The journal publishes true stories
of medicine sent in by physicians, which often tend
toward the morose. As an example, take the story of
a woman who shows off the contents of her impacted bowel
to family members after a doctor successfully assists
her to dislodge a two pound stool; or the mysterious
tale of a nurse and a preacher who seem to curse every
elderly patient who crosses their path.
THE
BEST MEDICINE
A recent study published in the Journal of Clinical
Nursing demonstrates how humour is often the best
medicine for healthcare staffers who need to reduce
tension and express frustration.
One of the study's main points
is that humour helps healthcare professionals connect
with one another, which then provides them with a mutual
support system. "If you have those fun moments and that
connectedness even the worst hell can happen," said
one nurse who works with terminally ill patients. "You
sail through it as opposed to walking out really wounded."

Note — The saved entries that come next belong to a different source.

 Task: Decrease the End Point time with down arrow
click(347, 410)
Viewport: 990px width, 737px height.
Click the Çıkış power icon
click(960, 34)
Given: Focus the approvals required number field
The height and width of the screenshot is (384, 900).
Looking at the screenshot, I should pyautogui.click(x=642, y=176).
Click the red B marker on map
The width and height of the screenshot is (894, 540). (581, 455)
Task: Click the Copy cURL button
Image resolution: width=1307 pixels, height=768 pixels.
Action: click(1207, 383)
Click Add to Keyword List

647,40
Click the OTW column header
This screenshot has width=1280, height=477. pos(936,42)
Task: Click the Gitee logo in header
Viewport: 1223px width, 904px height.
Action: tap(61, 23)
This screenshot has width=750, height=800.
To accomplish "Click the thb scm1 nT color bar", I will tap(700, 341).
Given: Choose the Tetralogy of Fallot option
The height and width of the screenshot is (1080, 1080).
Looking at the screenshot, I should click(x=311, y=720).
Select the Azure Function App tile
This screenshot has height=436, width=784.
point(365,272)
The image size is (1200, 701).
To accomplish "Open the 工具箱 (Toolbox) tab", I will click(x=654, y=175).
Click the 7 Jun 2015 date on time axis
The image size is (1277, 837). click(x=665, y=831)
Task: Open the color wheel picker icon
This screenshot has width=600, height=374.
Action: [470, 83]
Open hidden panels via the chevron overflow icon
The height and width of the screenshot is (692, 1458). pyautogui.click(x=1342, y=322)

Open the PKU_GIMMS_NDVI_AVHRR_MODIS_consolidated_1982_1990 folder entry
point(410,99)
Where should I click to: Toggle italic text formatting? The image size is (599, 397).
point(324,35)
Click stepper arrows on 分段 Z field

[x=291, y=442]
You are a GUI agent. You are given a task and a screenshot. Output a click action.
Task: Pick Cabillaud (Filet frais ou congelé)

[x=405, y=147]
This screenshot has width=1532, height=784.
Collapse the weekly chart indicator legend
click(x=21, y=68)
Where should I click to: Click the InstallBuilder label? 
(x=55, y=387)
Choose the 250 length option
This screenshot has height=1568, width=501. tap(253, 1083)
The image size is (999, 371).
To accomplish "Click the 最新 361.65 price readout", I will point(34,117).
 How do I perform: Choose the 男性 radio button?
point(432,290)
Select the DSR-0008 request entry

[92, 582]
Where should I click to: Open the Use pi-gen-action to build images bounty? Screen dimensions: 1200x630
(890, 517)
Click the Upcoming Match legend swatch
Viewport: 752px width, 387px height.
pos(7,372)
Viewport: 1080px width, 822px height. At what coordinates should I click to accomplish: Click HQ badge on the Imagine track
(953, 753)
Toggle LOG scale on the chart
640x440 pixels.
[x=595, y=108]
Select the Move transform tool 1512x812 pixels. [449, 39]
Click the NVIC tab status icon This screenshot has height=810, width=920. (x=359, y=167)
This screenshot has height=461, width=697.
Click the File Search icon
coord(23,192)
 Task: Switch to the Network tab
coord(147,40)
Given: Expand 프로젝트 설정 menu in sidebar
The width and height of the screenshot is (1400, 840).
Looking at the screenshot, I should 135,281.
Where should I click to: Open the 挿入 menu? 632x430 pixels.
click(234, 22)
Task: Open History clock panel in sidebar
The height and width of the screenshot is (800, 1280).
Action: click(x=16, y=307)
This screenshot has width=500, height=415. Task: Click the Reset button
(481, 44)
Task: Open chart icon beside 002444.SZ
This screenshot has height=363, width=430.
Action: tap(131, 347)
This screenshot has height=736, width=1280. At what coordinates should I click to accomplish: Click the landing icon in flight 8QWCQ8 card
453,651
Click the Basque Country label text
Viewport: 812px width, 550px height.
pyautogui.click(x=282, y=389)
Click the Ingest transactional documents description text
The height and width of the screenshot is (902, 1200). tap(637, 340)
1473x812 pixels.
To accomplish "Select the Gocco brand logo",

And the numbers back her up. One
of the study's authors, Dr Ruth Anne Dean, says the
research suggests that nurses and other healthcare professionals
shouldn't try to suppress humour. "They should trust
their instincts about when it is appropriate," she says.
"Humour offers a humanizing dimension in healthcare
that is too valuable to be over looked."
"There's a reason behind high suicide
rates and alcohol abuse amongst doctors," says Dr Farrago.
"I know so many robo-docs who just keep everything inside.
You're dealing with peoples lives and there has to be
a way for docs to get together and share."